After an introduction to key ecological concepts of Carbon Footprint, Ecological Footprint, and Life Cycle, students were asked to examine web sites that assist in calculating Carbon and Ecological Footprint. Many fun and interactive Web sites with good visuals have been developed on the Web for calculating ones footprint9

I am also including with this curriculum the handout on "Sustainability, Audits, Inventories & Resources for the Curriculum" developed by TESC Office of Sustainability.

After examining different websites students wrote a two to three page research paper where they continued examining concepts of sacred, food, and carbon footprint. It is important to direct students to draw connections in their writing between these concepts and their experiences. I also asked students to articulate how they envision reducing their own carbon footprint.

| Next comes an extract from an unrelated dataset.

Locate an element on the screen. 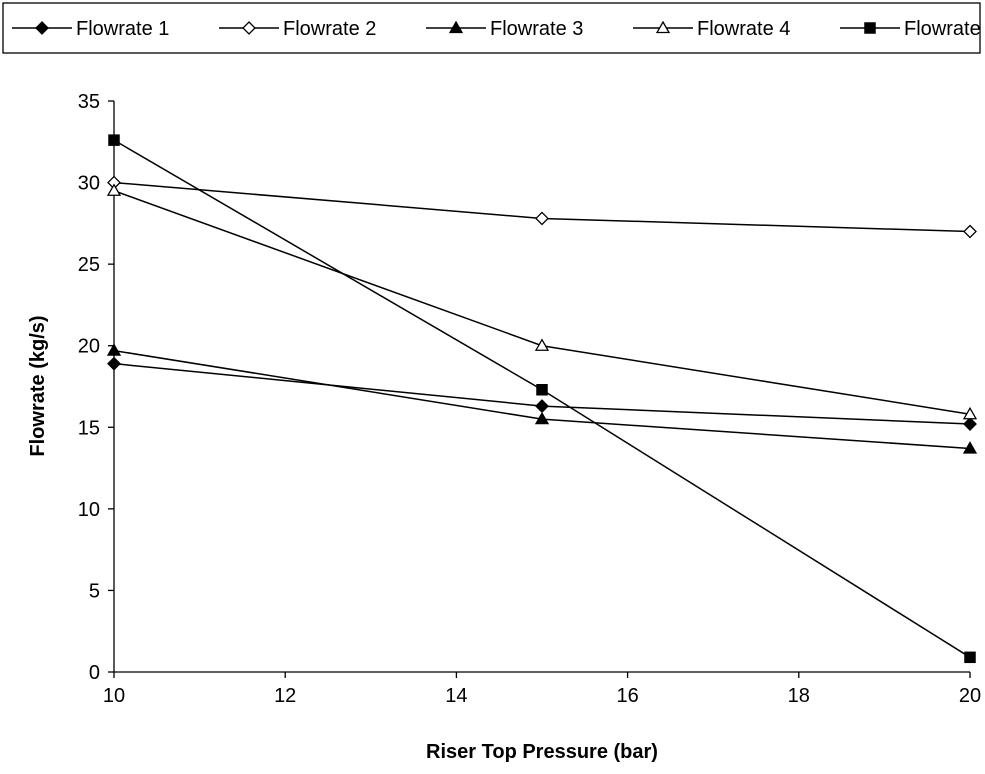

The important part of SF&CF curriculum is the concluding seminar where students can exchange and read each other's research papers and have a conversation about what they learned. The seminar and research paper allow the learning to become self directed and owned by students.

Student Handout: Oriyoki Meal (Microsoft Word 390kB Nov7 11)
Sustainability, Audits, Inventories and Resources for the Curriculum (Microsoft Word 39kB Nov7 11)
"Living in the Sacred Garden" Syllabi (Microsoft Word 28kB Nov7 11)

Teaching Notes and Tips


Both formal and informal assessment could be used in SF&CF curriculum. The success can be measured by students' involvement in ritual meals and participatory workshops, by the quality of their research papers, and by their participation in the final seminar. An important part of the assessment is giving students a feedback on their understanding of "big ideas" of what is sacred, and how an understanding of sacred and carbon footprint can promote a positive, active world awareness and citizenship.